The Housing Ombudsman maintained strong performance against all its targets in 2020-21 despite the unprecedented year, states its annual report published today. Complaint volumes initially reduced and then far exceeded previous levels by the end of the year. The number of cases upheld increased to 49% from 41% in the year before, and the Ombudsman made 3,455 orders and recommendations to put things right for residents, more than any recent year. 

The annual report 2020-21 sets out how the Ombudsman not only continued to keep its service running at the height of the Covid pandemic but over the year improved its performance and developed a more proactive role promoting transparency, accountability and learning. At the start of the year, as the first Covid lockdown came into place, the number of enquiries and complaints received fell by 50% in April 2020 compared to the previous year. Volumes made a steady recovery and by March 2021, the number had increased by 155% compared to March 2020.  

For cases in the Ombudsman’s formal remit, the number decreased by 16% in April 2020 compared to the previous year and then increased over the year with a 98% increase in March 2021. 

The key performance highlights from the report are: 

·       More cases determined than in the prior year with 63% of cases completed within six months (2019-20: 42%) 

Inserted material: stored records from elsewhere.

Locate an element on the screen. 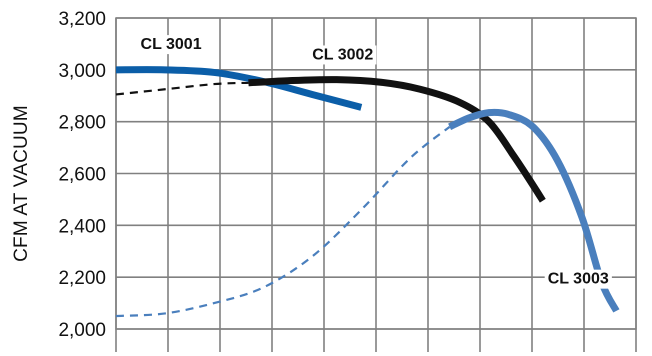  series-label-cl-3003: CL 3003 is located at coordinates (578, 280).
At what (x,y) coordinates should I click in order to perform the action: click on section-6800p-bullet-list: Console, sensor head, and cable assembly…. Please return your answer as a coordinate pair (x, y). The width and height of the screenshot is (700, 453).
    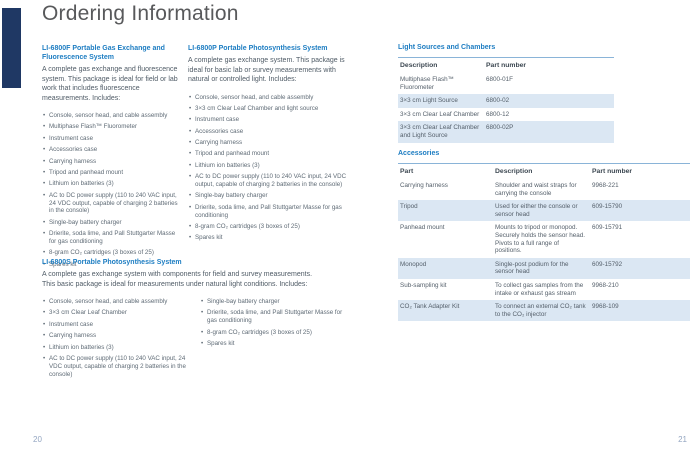
    Looking at the image, I should click on (268, 168).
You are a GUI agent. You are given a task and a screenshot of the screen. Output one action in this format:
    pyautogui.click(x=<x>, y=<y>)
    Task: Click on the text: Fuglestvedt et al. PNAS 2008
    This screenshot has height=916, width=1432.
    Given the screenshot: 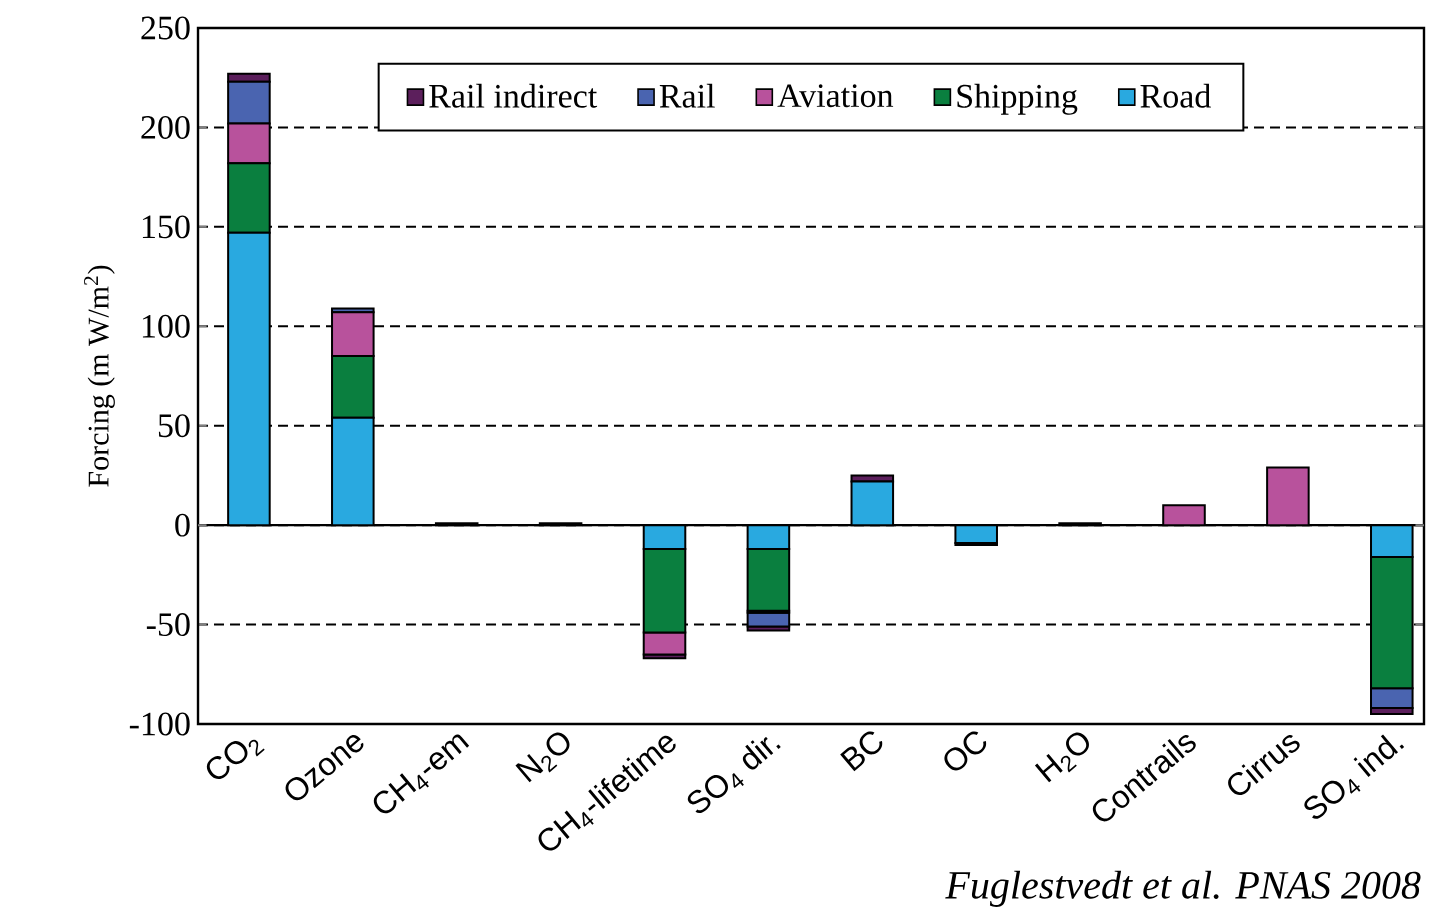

·       A higher number of cases upheld from 41% in 2019-20 to 49% in 2020-21 

·       A total of 3,455 orders and recommendations issued following investigations, an increase from 2,617 in 2019-20 

·       67% of orders and 22% of recommendations involved compensation which totalled £449,212.90 over the year 

·       New Complaint Handling Code published, providing a framework for high-quality complaint handling and greater consistency across landlords’ complaint procedures  

·       Issued the first complaint handling failure orders where complaints are not progressing through landlords’ complaints procedures   

·       Recruited a 600 member Resident Panel and launched quarterly Meet the Ombudsman events 

·       Increased transparency with the publication of landlord performance reports and started publishing Ombudsman’s determinations every two weeks 

·       Published its framework for systemic investigations and undertook in-depth investigations into complaints from leaseholders and shared owners and heating and hot water.  

Richard Blakeway, Housing Ombudsman, said: “I am immensely proud of how colleagues responded during Covid-19 and their hard work over the year. Their achievements are tremendous given all the disruptions and challenges of Covid, remote working and progressing investigations as landlords and residents experienced several national lockdowns. We successfully introduced widespread changes that have transformed our role as an Ombudsman. We are now more agile, proactive and relevant to the sector.  

“We have set out even more ambitious plans for our next three year corporate plan reflecting how our role has changed and responding to the continued increase in complaints. The plan reinforces the changing role and importance of complaint handling. It sets out ways we will work across the sector to strengthen complaint handling at a local level, sharing learning to improve services and residents’ experiences, and potentially prevent issues arising.”